BEGIN Source information
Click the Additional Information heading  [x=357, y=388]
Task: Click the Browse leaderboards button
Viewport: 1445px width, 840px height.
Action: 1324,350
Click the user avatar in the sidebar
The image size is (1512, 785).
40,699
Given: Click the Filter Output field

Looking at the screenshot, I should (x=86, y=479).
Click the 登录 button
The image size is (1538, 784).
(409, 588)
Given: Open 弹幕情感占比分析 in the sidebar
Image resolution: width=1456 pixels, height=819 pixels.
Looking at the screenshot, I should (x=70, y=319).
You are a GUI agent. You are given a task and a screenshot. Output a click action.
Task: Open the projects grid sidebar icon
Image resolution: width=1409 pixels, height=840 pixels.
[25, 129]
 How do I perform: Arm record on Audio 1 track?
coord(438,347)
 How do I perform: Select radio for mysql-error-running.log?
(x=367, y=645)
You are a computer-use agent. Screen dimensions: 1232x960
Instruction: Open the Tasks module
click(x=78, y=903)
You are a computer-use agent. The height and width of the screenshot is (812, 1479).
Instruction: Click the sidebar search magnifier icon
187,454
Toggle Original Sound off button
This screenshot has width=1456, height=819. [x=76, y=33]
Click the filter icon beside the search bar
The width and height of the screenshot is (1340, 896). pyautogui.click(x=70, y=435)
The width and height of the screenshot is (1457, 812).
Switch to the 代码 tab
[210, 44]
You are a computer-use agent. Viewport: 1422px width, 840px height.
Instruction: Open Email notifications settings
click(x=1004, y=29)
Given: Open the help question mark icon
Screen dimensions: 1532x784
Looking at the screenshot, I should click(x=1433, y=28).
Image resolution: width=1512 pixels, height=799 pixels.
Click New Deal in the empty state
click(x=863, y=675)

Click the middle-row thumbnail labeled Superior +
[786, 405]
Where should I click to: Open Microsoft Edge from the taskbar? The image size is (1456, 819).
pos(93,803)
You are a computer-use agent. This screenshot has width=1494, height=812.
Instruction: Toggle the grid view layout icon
END Source information
Each line of the data must be retyped exactly.

*Response for this exercise*
Click the Additional Information heading  [x=357, y=388]
Task: Click the Browse leaderboards button
Viewport: 1445px width, 840px height.
Action: 1324,350
Click the user avatar in the sidebar
The image size is (1512, 785).
40,699
Given: Click the Filter Output field

Looking at the screenshot, I should (x=86, y=479).
Click the 登录 button
The image size is (1538, 784).
(409, 588)
Given: Open 弹幕情感占比分析 in the sidebar
Image resolution: width=1456 pixels, height=819 pixels.
Looking at the screenshot, I should (x=70, y=319).
You are a GUI agent. You are given a task and a screenshot. Output a click action.
Task: Open the projects grid sidebar icon
Image resolution: width=1409 pixels, height=840 pixels.
[25, 129]
 How do I perform: Arm record on Audio 1 track?
coord(438,347)
 How do I perform: Select radio for mysql-error-running.log?
(x=367, y=645)
You are a computer-use agent. Screen dimensions: 1232x960
Instruction: Open the Tasks module
click(x=78, y=903)
You are a computer-use agent. The height and width of the screenshot is (812, 1479).
Instruction: Click the sidebar search magnifier icon
187,454
Toggle Original Sound off button
This screenshot has width=1456, height=819. [x=76, y=33]
Click the filter icon beside the search bar
The width and height of the screenshot is (1340, 896). pyautogui.click(x=70, y=435)
The width and height of the screenshot is (1457, 812).
Switch to the 代码 tab
[210, 44]
You are a computer-use agent. Viewport: 1422px width, 840px height.
Instruction: Open Email notifications settings
click(x=1004, y=29)
Given: Open the help question mark icon
Screen dimensions: 1532x784
Looking at the screenshot, I should click(x=1433, y=28).
Image resolution: width=1512 pixels, height=799 pixels.
Click New Deal in the empty state
click(x=863, y=675)

Click the middle-row thumbnail labeled Superior +
[786, 405]
Where should I click to: Open Microsoft Edge from the taskbar? The image size is (1456, 819).
pos(93,803)
You are a computer-use agent. This screenshot has width=1494, height=812.
Instruction: Toggle the grid view layout icon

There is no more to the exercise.